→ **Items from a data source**
---
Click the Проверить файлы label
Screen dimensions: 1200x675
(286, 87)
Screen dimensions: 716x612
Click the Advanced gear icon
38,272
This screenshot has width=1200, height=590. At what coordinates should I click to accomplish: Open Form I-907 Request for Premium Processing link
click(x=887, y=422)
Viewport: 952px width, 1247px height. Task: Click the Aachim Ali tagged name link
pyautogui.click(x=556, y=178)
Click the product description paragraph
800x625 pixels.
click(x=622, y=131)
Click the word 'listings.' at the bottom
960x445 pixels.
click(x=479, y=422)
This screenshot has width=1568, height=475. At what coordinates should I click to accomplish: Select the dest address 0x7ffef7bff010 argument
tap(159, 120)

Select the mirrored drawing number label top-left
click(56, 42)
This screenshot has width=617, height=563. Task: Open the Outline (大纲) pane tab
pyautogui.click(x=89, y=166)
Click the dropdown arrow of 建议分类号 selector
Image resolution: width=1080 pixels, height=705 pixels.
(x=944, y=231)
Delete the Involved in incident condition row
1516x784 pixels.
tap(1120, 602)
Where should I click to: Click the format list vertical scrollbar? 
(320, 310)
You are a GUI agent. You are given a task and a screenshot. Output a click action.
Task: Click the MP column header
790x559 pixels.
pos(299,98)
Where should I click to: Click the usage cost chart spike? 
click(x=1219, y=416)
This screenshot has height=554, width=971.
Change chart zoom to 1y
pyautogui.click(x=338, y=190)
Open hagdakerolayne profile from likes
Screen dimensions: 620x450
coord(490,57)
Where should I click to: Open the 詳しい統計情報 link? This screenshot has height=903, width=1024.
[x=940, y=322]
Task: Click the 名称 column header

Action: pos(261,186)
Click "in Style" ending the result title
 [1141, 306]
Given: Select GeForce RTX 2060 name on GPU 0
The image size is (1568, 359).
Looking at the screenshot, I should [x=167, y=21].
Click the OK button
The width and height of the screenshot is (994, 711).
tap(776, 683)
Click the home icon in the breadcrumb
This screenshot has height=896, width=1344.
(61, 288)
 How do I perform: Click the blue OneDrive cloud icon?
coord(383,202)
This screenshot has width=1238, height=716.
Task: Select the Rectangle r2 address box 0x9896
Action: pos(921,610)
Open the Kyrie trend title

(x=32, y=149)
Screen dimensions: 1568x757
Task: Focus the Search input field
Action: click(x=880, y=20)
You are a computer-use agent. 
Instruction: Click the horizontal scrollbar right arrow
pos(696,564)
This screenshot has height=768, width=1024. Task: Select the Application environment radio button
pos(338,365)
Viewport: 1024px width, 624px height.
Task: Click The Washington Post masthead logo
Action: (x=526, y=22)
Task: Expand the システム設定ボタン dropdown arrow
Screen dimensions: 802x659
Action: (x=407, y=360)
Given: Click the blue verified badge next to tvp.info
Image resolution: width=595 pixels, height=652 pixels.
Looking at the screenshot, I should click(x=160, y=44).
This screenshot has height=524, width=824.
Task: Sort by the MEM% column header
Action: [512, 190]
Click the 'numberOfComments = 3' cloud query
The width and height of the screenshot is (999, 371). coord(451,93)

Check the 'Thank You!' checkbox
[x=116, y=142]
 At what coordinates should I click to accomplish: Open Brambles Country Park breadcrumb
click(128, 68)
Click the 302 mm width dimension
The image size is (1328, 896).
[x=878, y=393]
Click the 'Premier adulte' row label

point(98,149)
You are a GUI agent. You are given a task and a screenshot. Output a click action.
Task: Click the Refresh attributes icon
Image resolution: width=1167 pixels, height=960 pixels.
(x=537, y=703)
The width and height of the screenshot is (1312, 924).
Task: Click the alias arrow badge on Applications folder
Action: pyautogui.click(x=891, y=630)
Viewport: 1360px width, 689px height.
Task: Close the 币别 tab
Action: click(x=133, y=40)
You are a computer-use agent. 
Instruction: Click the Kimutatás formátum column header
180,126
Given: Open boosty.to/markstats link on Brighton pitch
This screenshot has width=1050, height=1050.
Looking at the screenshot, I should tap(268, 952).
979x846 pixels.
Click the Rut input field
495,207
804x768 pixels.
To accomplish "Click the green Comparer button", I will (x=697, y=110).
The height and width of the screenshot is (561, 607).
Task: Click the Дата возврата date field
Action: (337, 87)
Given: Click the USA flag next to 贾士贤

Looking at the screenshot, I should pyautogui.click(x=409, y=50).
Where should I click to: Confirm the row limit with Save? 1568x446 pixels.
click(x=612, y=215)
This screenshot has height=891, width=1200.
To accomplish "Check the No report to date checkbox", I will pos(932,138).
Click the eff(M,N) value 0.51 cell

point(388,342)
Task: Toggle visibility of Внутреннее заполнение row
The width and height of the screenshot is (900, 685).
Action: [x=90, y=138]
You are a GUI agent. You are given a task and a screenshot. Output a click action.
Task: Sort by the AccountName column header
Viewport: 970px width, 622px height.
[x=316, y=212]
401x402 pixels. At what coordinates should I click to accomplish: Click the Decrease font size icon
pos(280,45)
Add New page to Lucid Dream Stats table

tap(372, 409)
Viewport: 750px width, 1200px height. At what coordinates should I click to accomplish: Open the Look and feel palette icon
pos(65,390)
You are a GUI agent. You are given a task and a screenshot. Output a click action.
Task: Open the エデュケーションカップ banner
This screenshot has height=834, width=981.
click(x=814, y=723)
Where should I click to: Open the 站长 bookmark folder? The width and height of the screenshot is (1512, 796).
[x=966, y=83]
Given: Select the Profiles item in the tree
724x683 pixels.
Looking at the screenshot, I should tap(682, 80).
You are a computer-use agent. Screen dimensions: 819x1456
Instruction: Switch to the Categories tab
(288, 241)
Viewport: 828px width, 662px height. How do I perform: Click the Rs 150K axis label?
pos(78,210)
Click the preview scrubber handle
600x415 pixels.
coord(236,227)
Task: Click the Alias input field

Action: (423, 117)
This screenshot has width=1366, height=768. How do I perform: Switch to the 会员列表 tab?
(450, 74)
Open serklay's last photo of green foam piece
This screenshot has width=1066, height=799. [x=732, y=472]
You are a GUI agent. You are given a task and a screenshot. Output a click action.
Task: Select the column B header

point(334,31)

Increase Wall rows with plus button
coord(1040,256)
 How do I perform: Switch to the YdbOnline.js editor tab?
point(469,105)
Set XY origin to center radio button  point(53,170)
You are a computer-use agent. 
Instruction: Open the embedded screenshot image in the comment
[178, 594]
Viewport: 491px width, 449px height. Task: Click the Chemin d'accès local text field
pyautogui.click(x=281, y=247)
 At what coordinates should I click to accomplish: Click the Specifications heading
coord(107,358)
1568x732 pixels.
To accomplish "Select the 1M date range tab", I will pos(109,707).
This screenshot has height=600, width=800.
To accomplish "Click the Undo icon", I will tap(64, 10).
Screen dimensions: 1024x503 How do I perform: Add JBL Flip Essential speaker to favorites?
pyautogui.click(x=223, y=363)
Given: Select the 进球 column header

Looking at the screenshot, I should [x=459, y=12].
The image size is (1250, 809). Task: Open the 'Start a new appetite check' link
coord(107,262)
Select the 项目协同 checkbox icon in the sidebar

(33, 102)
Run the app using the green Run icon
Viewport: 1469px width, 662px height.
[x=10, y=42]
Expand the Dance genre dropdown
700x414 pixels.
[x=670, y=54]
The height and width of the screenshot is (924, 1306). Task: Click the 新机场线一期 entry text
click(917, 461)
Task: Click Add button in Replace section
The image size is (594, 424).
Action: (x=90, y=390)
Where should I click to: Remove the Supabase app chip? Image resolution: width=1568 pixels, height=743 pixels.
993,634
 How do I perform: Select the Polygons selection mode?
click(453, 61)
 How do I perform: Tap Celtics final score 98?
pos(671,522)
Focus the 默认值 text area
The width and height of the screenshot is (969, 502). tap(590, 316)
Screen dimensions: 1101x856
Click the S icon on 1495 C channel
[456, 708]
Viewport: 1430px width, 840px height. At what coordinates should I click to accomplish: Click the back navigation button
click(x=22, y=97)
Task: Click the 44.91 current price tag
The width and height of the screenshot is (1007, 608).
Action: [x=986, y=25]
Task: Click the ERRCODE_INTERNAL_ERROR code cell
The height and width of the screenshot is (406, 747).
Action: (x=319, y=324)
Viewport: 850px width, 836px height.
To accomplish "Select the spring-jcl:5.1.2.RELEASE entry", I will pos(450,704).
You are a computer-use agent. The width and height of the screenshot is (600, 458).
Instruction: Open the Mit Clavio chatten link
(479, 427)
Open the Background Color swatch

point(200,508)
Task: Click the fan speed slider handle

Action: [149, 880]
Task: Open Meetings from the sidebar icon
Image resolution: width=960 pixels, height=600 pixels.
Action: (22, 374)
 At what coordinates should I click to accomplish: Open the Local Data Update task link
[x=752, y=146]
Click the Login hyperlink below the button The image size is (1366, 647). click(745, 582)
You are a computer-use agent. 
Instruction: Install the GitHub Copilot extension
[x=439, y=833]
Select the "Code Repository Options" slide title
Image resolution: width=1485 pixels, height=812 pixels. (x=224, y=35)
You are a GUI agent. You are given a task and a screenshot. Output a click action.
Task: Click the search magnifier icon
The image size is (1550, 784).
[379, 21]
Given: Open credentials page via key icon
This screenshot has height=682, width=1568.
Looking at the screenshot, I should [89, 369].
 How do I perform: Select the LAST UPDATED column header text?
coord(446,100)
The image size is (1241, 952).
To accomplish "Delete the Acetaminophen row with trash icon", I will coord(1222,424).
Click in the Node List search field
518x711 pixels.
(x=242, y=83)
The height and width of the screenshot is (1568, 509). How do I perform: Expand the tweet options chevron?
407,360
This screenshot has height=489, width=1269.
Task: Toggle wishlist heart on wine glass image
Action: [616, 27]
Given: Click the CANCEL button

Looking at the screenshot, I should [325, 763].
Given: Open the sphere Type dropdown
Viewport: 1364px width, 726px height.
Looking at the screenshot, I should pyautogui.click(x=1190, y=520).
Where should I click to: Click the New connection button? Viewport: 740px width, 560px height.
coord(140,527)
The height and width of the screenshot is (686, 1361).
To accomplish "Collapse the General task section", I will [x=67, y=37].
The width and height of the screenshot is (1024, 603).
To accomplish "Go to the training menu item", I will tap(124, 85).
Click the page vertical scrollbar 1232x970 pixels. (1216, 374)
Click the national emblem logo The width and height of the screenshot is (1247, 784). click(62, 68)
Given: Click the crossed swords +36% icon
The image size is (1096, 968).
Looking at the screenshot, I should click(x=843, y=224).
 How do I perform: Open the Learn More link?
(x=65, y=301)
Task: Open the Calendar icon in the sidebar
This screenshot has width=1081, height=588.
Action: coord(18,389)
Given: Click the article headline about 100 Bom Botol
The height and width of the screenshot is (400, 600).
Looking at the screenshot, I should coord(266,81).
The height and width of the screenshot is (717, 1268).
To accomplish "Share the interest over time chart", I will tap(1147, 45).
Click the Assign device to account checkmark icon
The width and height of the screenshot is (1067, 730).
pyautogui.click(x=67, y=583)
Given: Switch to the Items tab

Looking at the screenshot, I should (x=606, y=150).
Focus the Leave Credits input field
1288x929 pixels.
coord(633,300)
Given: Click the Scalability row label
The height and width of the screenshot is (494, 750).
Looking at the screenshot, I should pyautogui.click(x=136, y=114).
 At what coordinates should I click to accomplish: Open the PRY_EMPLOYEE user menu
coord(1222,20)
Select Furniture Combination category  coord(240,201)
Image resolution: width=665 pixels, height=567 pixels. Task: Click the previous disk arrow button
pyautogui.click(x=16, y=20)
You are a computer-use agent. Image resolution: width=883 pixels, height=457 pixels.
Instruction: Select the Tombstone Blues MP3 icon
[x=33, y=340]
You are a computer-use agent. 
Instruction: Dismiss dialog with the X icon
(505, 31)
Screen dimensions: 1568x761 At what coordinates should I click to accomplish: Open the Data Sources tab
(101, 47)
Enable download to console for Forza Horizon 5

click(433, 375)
---
→ **TASK STATEMENT**
Return every line in the records that includes the string "section".

→ **ANSWER TO THE PROBLEM**
Task: Click Add button in Replace section
To accomplish "Collapse the General task section", I will [x=67, y=37].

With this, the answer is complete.